Reliability — reproducibility or consistency of assessment scores within a sample of participants — is a major initial quantitative “quality index” of the assessment data as well as essential evidence toward the overall validity. However, as with any other validity evidence, its use alone is not sufficient for arguing overall validity. Reliability alone has limited usefulness because it indicates only that an assessment’s items measure something consistently. Reliability does not indicate what knowledge, skills and/or abilities are being measured. Thus, along with reliability, other validity evidence is crucial before any validity conclusions can be made.

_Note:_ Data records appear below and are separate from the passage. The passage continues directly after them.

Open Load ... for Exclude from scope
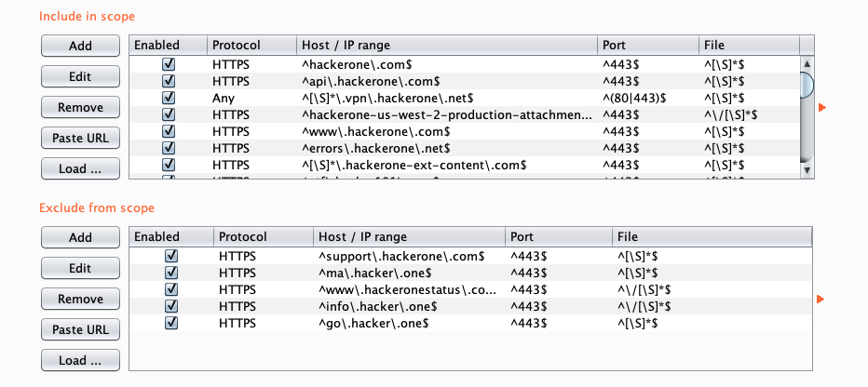868x387 pixels. pyautogui.click(x=80, y=360)
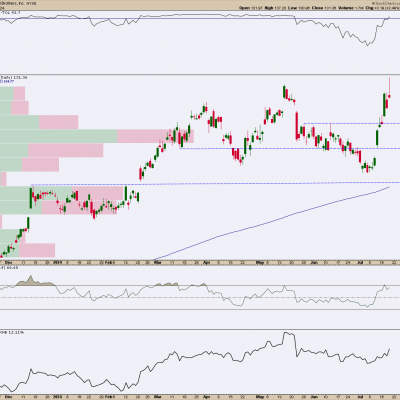Click the May gap-up green candlestick at the peak
This screenshot has width=400, height=400.
point(284,92)
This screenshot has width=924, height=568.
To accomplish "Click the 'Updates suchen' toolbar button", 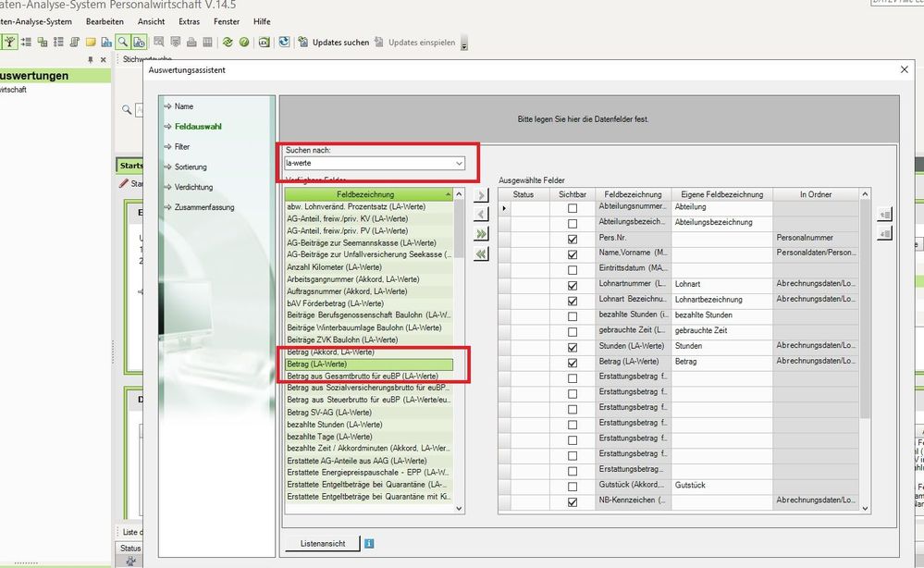I will (333, 43).
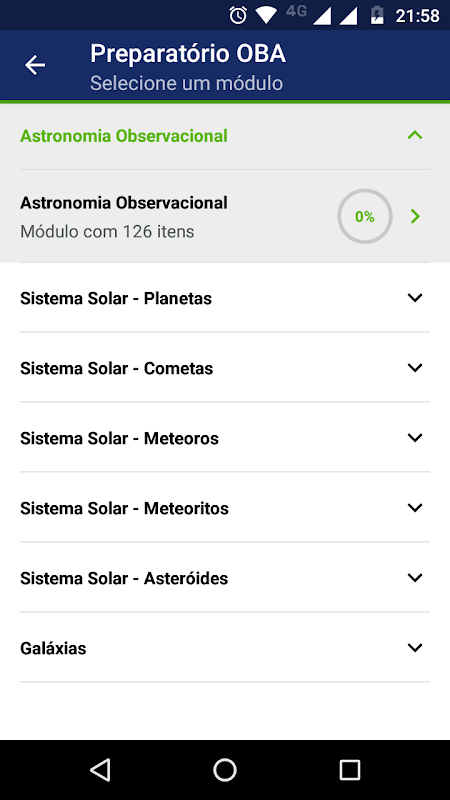The image size is (450, 800).
Task: Tap the alarm clock status icon
Action: coord(238,15)
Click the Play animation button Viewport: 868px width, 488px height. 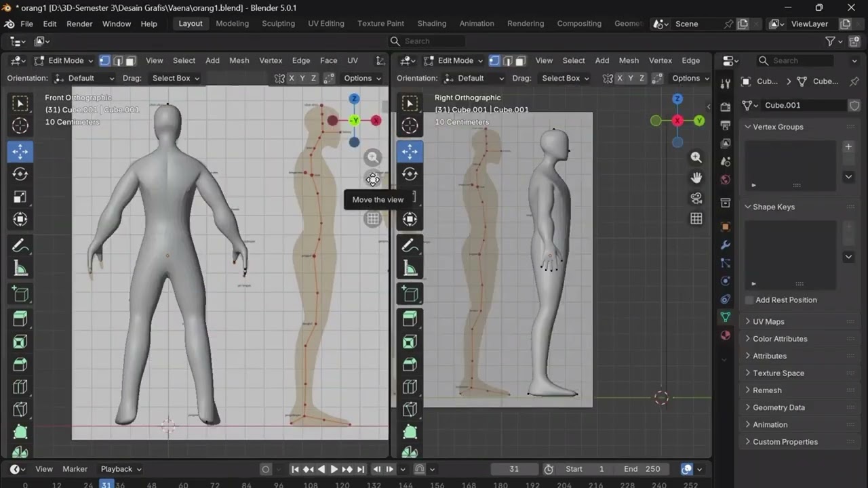[x=334, y=469]
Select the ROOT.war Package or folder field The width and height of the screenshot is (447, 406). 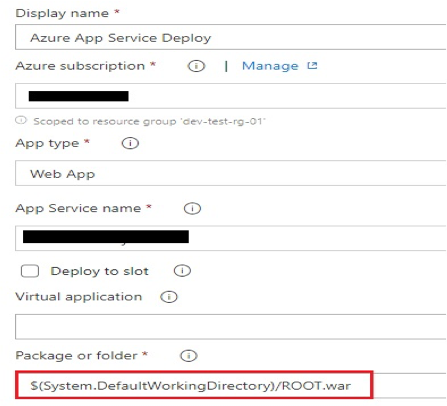[194, 385]
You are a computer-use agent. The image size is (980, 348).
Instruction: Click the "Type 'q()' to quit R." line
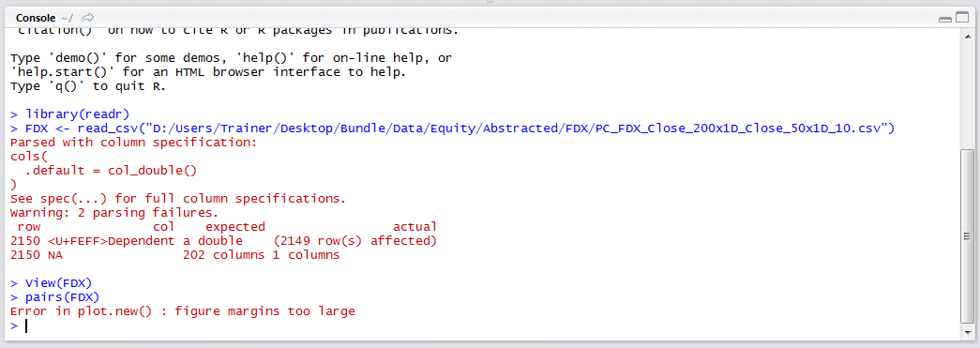pos(88,86)
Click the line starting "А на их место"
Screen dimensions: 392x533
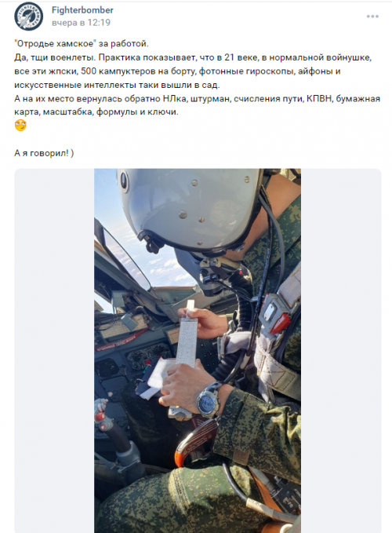pos(197,99)
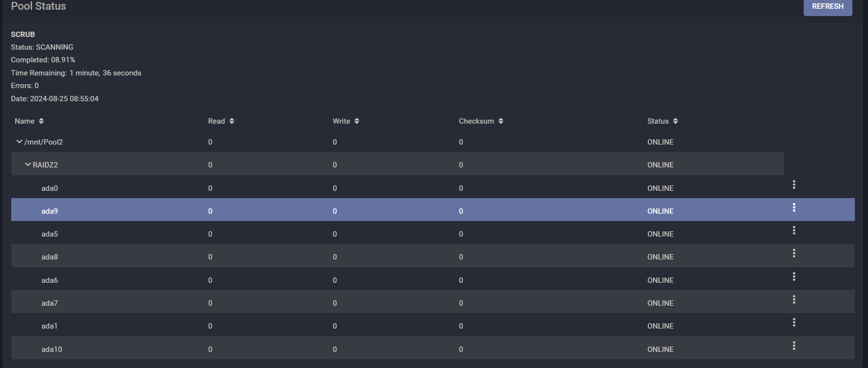Screen dimensions: 868x368
Task: Open the kebab menu for ada5
Action: pos(794,230)
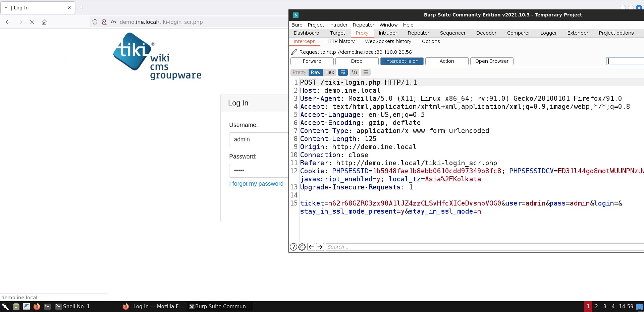Go to next search match arrow
644x312 pixels.
[320, 247]
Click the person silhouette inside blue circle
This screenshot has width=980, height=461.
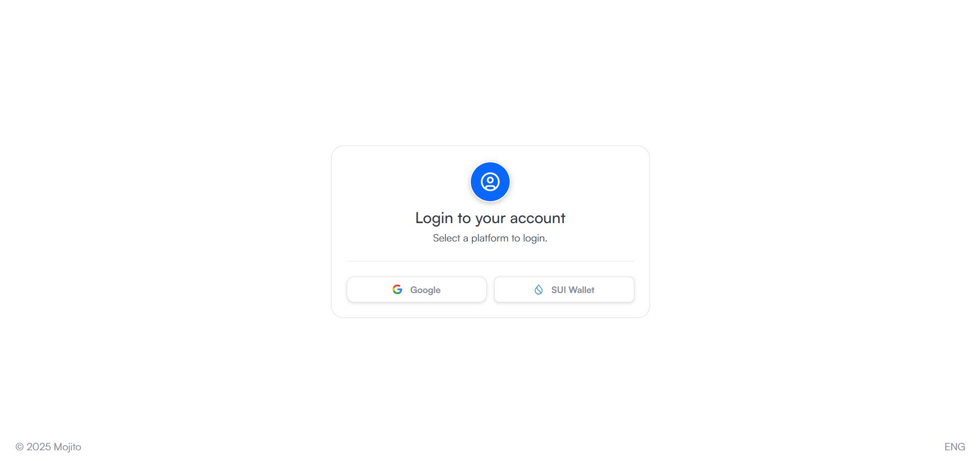[x=490, y=182]
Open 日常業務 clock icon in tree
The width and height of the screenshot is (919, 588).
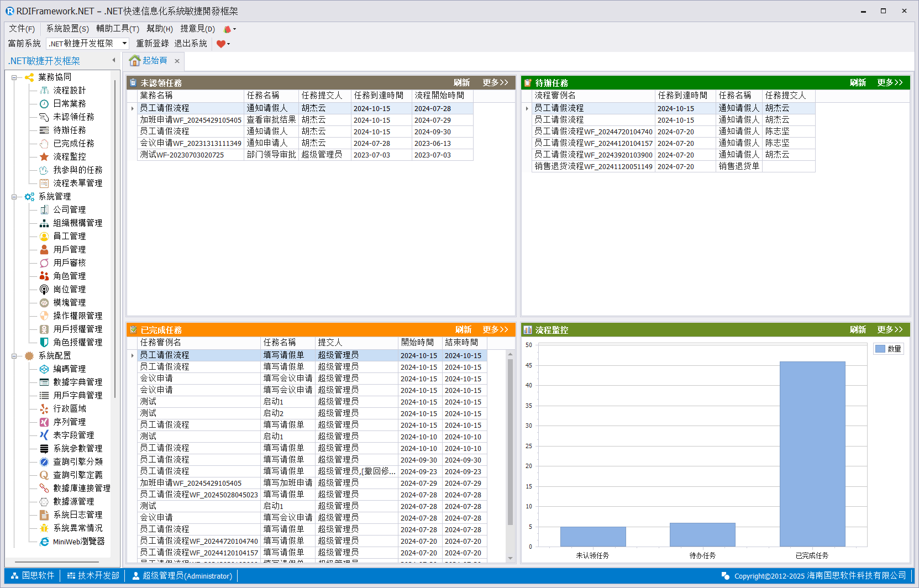point(44,104)
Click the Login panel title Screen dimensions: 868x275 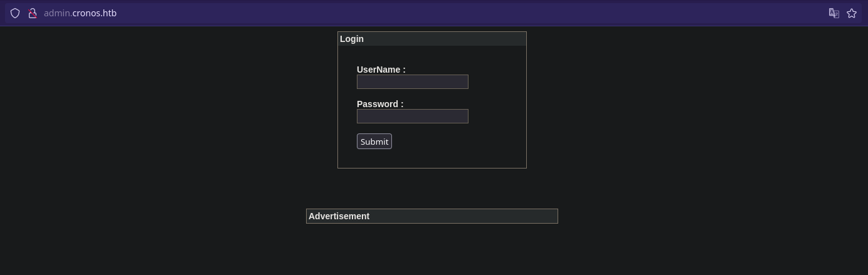pos(352,39)
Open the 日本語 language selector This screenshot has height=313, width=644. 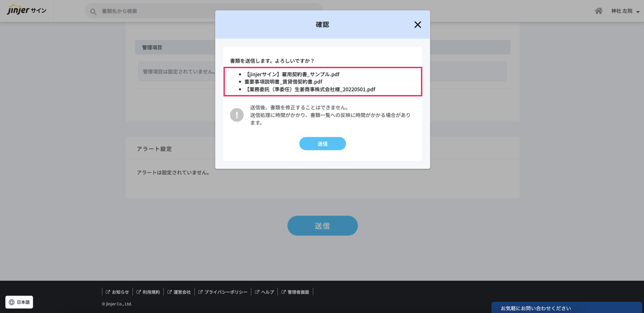(x=19, y=302)
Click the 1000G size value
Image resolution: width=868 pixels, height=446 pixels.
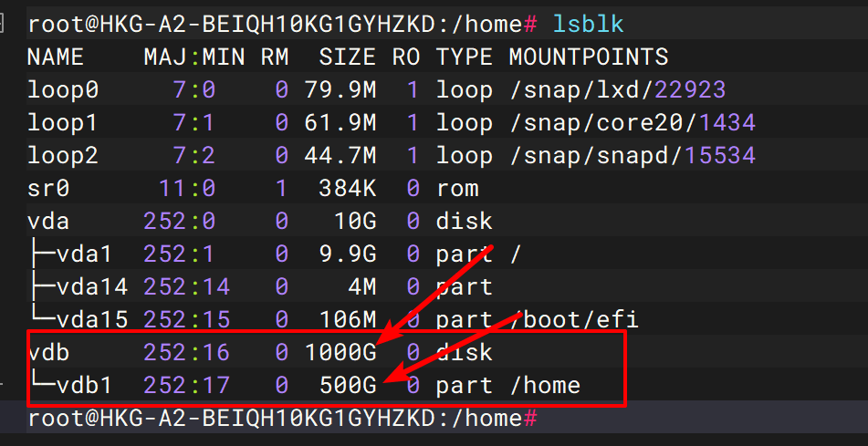pyautogui.click(x=340, y=353)
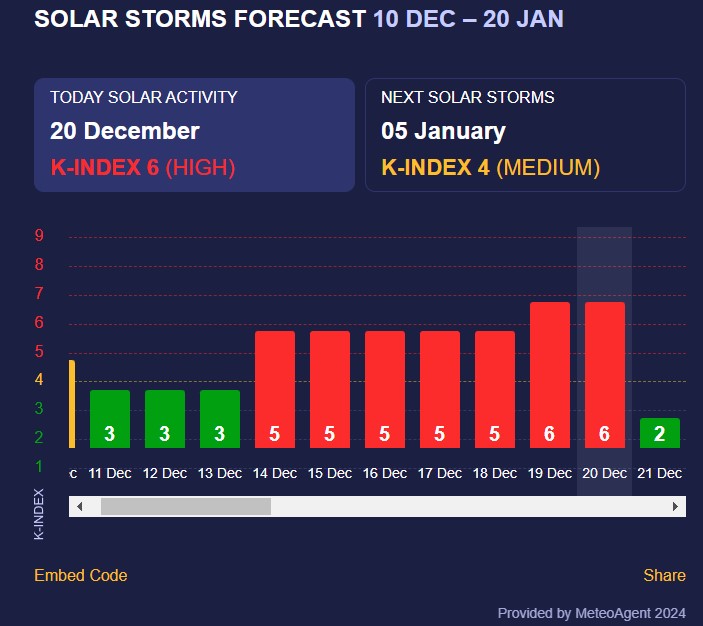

While seeking reliability evidence, researchers should select the most appropriate type and explicitly identify this type while reporting a SoTL study. Two common types of reliability include internal consistency reliability and inter-rater reliability. The first is particularly relevant for many SoTL investigators. The internal consistency reliability index shows the extent to which patterns of responses are consistent across items on a single test occasion, whereas the inter-rater reliability index indicates consistency across raters and is reported when judges or scorers are involved. That said, it is also possible and sometimes necessary to report more than 1 reliability index (eg, when using multiple educational tests). In many instances, reliability is specific to each use of an assessment and can change when the assessment is used with another group or when an assessment is even slightly modified. Thus, it is prudent to report reliability for every occasion within any scholarship.12

Reliability can be relative or absolute.13,14 When repeated measurements are used, relative reliability refers to a consistency or reproducibility of rankings of scores in a sample, whereas absolute reliability refers to the degree to which individual scores are reproduced (eg, when judges agree on 1 specific score). A relative reliability index can be helpful when student performances are ranked in relation to 1 another, whereas absolute reliability could be helpful when the focus is on specific scores from an evaluation. Of the 2, absolute reliability is often omitted, even though it is considered by some to be of greater clinical15 and educational16-18 value. Standard error of measurement (SEM) is a recommended absolute reliability index to report, whereas internal consistency reliability would be a choice as relative reliability index. That said, both absolute and relative reliability should be assessed when appropriate.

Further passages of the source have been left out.